“Duel!” she shouted in unison, taking back her duel disk and snapping it back on as fast as she could get to it. She was jittery with excitement- it was a shame they had taken Ruri from her, she was sure that Ruri could hold her own too. She was finally getting out of this hellhole.
Although it was only one turn she got in before the device began to blink, an Obelisk mook that the man had defeated got a swift right hook when he tried to grab onto Rin. Nasty bastards, she thought. Back in the City they had at least known when to call it quits. It was part of how she had ended up here, thinking that the enemy would just give up quietly, and she didn’t intend to make the same mistake twice.
When they were enveloped in blue light, Rin finally relaxed for a moment, rubbing her right hand. “Who are you?” she asked. “Where are we now?”
To be ripped from one’s surroundings with neither an explanation nor any means of exerting control over one’s circumstances had to be a disconcerting sensation, but Shun couldn’t quite afford to harbor any sympathy for Ruri’s Synchro counterpart, impressive hand to hand combat skills or not.
“Be quiet for a moment,” he demanded, taking a firm hold of her shoulders, and nodded for one of Reiji’s female scientists to approach, the woman in question wasting no time patting her down – first, with her hands, then, with three different electronic devices.
“Sir, I have detected two bugs and one tracking device under the Synchro piece’s skin.”
“Remove them and perform an analysis- now.”
Shock and nervosity permeated the examination room, doctors and researchers alike bustling about, gathering their equipment and tuning it for the situation at hand, whereas Shun stepped behind the girl, twisting her hands on her back and holding her in place for the doctor approaching with an anesthetic spray and a scalpel to perform his task.
Having removed the foreign objects with one precise cut each, the doctor handed them to a researcher standing in wait right next to him, and only then dabbed the cuts with a cotton swab and covered them with a band-aid.
“Everything’s alright, Sir.

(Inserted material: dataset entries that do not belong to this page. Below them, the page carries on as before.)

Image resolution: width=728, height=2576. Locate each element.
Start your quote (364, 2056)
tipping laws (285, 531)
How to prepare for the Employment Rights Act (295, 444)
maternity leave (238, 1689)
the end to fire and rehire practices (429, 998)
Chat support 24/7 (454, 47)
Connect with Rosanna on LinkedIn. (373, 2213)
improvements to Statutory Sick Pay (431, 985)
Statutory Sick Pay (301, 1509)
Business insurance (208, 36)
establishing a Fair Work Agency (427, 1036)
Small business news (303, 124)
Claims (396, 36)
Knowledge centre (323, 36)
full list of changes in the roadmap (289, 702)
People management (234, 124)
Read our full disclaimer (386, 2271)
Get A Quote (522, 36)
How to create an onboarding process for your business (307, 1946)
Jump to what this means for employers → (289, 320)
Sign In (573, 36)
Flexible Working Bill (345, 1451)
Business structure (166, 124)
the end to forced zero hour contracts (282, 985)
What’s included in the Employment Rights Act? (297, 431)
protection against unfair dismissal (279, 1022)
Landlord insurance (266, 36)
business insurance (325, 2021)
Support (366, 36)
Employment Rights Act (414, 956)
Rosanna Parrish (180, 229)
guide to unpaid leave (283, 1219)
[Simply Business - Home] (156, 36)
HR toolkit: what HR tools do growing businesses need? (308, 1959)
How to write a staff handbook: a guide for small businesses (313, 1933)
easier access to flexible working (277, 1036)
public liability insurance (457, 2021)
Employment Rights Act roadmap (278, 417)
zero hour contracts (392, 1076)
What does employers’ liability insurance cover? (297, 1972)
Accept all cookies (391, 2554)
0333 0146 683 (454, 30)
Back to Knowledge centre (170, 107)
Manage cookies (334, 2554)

The jamming levels of this room were high enough to intercept the transmissions attempted,” the head researcher ultimately announced, and Shun’s ears picked up on a collective sigh of relief, his own posture relaxing slightly as he released his iron grip on Ruri’s Synchro counterpart.
“Good. Keep the devices active and feed them false data. If we manage to fool Akaba Leo into believing we escaped to Synchro, that should buy us enough time to adjust our own plans.”
‘Now that we’ve obtained the Synchro piece in Ruri’s stead’ were the words left unspoken before he continued, “Once the devices are transmitting again, I want you to report the current state of affairs to Akaba Reiji- doesn’t matter whether in person or in written form.“
The staff responded with a firm “Yes Sir!” already bracing themselves for an inevitable all-nighter; anything for the sake of Standard’s war effort.
For now, an immediate crisis was averted, allowing for Shun to address the girl’s questions and concerns for the first time since her arrival. Had he been anyone else, he would be apologizing for having handled her so roughly, for not having offered a single word of understanding and comfort.
But war had bled him dry of compassion for strangers, and his priorities lay elsewhere. Instead, he motioned for her to follow him to an adjacent room containing a desk, a computer, and two chairs opposite one another.
“Have a seat,” he instructed, taking the chair facing the computer screen for himself.
“My name is Kurosaki Shun, second leader of Standard’s army, Standard being where we are right now. Let me warn you in advance that I’ve no comfort to offer. Eight weeks from now at the latest, this dimension will be in a state of war, and I won’t tolerate but a single instance of misconduct or disobedience.”